Wars have inspired superb movies about veterans readjusting to society, among them the WWII drama The Best Years of Our Lives and the Vietnam tragedy The Deer Hunter, which won a combined 12 Oscars (including Best Picture for both). Judging from the silver-screen quagmire Home of the Brave, though, the current Iraq War will have to wait for its own epic.

Producer-turned-director Irwin Winkler insists on championing weak, literal-minded scripts and turning them into bathetic displays of human emotion (De-Lovely, Life as a House), or somnambulant suspense dramas (The Net, Guilty by Suspicion).

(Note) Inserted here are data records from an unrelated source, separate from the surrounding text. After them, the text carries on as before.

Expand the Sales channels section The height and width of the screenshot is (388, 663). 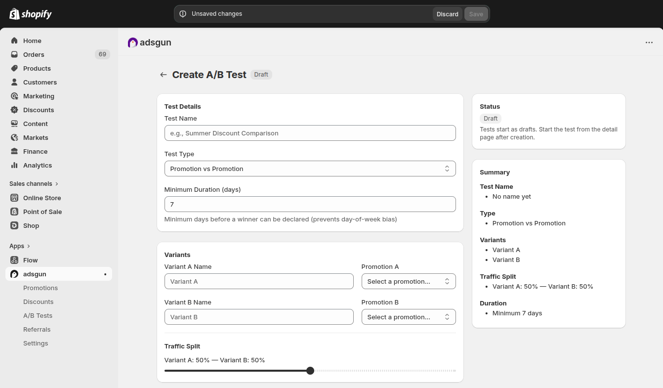[x=57, y=184]
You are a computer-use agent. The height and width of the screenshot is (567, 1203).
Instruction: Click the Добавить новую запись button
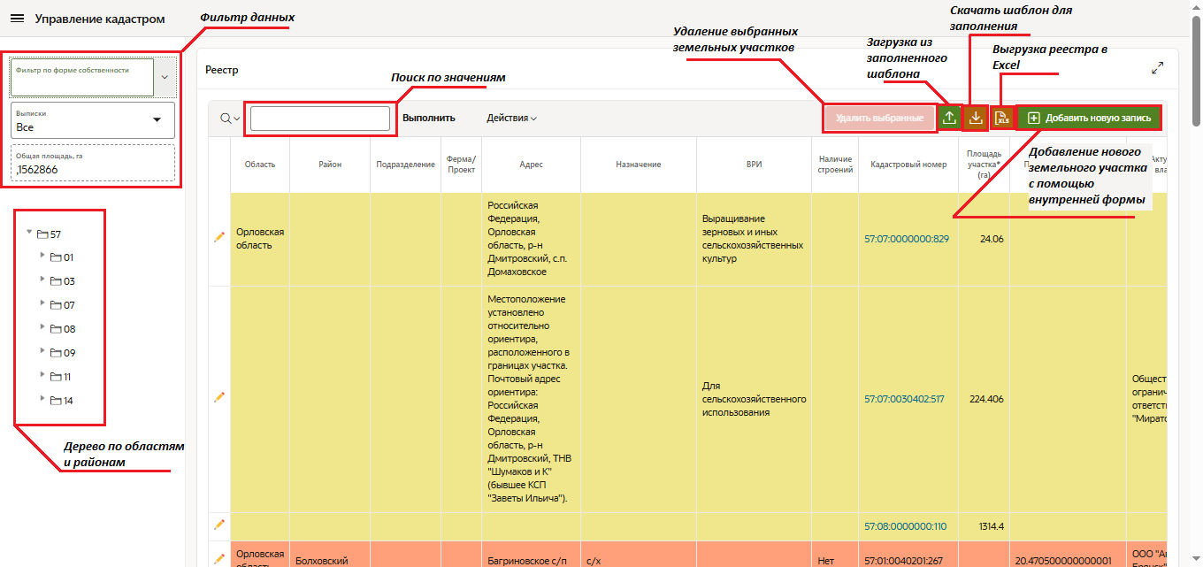click(1089, 118)
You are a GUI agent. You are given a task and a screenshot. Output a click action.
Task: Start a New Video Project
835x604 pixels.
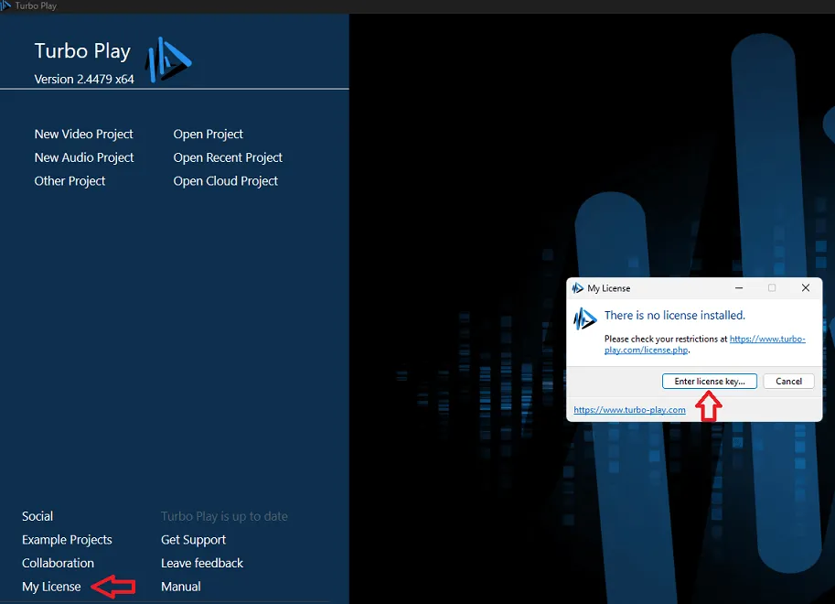83,135
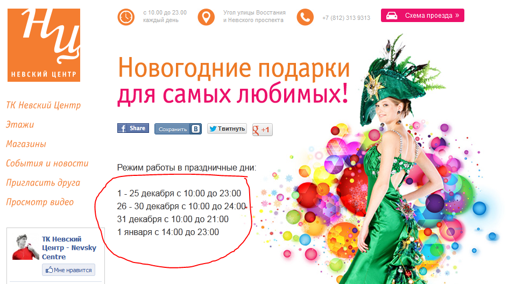Open Схема проезда directions button
Viewport: 530px width, 284px height.
pyautogui.click(x=422, y=16)

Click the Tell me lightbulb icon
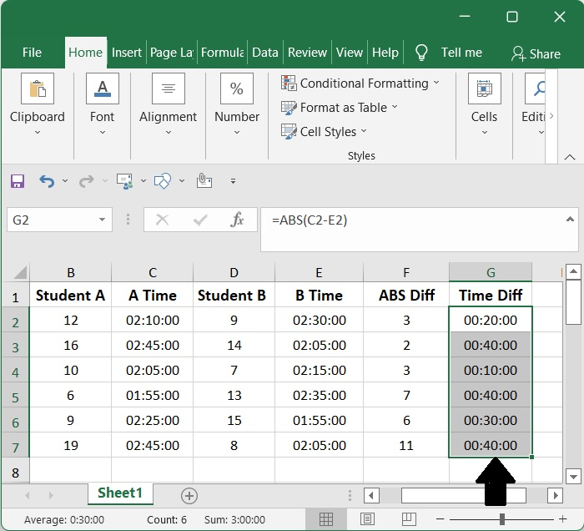click(422, 53)
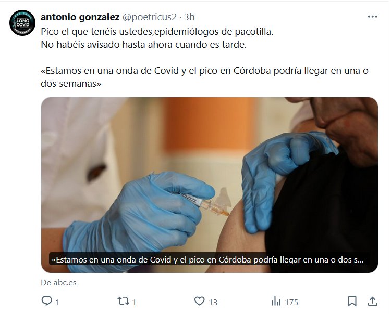The image size is (391, 314).
Task: Click the reply speech bubble icon
Action: 46,301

Here he strikes again, with a painfully overwrought quartet of soldiers—including a drunk (Jackson) and an amputee (Biel)—trying to reintegrate into their mundane Oregon lives. Each encounters the others in a series of awkwardly written vignettes (“You watch the History Channel? I love the History Channel!”), all of which coalesce into a cluster of miniclimaxes either too bland or too preposterous to take seriously.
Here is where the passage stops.